Dissatisfied, frustrated, and watching the game grow away from me, a past lover returned in my life, which sparked what has become a renewed passion and rekindled love: soccer.

In 1978, I was introduced to professional soccer through the Detroit Express of the North American Soccer League (NASL).  It was their first year in the league and Trevor Francis made the experience magical.  Arriving after the first eleven games of the season (finishing his English season with Nottingham Forest), Francis destroyed opposing team’s defenses scoring 22 goals and 10 assists in 19 matches.  The first game I saw live was July 30, 1978 where the Express defeated the Fort Lauderdale Strikers (and legendary keeper Gordon Banks) 4-2.  Francis scored two goals and assisted on another.  I also attended the first round playoff match – a 1-0 victory over the Philadelphia Fury, with Francis netting the only goal.
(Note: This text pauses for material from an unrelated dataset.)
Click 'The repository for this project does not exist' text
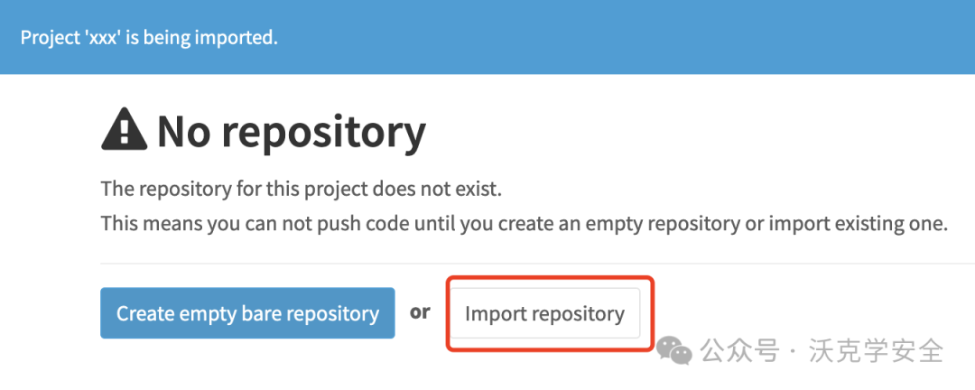975x390 pixels. point(301,189)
Trevor Francis triple-teamed by the California Surf.
Photo by Michael Kitchen

I got to a few more games at the Silverdome in 1979 and 1980, and watched as much of the NASL that was televised.  But then I was off to college and the Express and NASL went the way of other defunct professional sports leagues.

On June 28, 2000, while vacationing and visiting friends in Washington DC, I attended a DC United match.  The LA Galaxy beat DC United 2-1 that evening, but the love of the sport that had been in hibernation for 20 years was reborn.  A couple years later I got to my first Columbus Crew game, and since then, there’s been no turning back.

Eddie Gaven of the Crew dribbles through Stoke City of the English Premiere League.Photo by Michael Kitchen
Eddie Gaven of the Crew dribbles through Stoke City of the English Premiere League.
Photo by Michael Kitchen

The hockey cards I’m slowly selling off on eBay, and in place I have almost a complete collection of every MLS card set available.  I find myself able to watch, at most, a period of hockey, but I can lose two hours in the blink of an eye if Arsenal is on the telly.  I do miss going to Detroit Viper games, however neither the Plymouth Whalers or Detroit Red Wings motivate me to purchase a ticket.  But I’ll eagerly make the four-hour drive to Columbus for a Crew match.  Given the choice, I’d take a ticket to a Detroit City FC match and sit amongst the Northern Guard, Le Rouge Supporters and Motor City Supporters than an ice level seat amongst the suits at the Joe Louis Arena.

I could conclude that the death of hockey’s influence on my life is a part of a maturing process.  Other interests such as civic duties, promoting change and protesting the elements in society that promote a destructive status quo, immersing in my profession, and just trying to make the world a little bit better place then it was when I got here was prioritized higher than being entertained by sport.

Yet soccer has moved in and occupied hockey’s place in my life.  Perhaps that, too, is evident of a maturing process.  Hockey, despite what Gary Bettman tries to promote, is a regional sport, conducive to areas where winter’s breath creates the field of dream in backyards and ponds and streets of everyday life.  Soccer is global and its fans and players are a global community.  The sun never sets on the beautiful game, for I can follow Arsenal in the English Premiere League from August to May, and attend Columbus Crew matches from March through October.  And with matches played on a weekly, rather than three or more times a week basis, a two-hour soccer match once a week leaves time open for other, more noble and mature pursuits.

After forty years, both hockey and I have grown in different directions.  It was fun and formative.  But it is time to move on.

Detroit City FC thanks you for attending.Photo by Michael Kitchen
Detroit City FC thanks you for attending.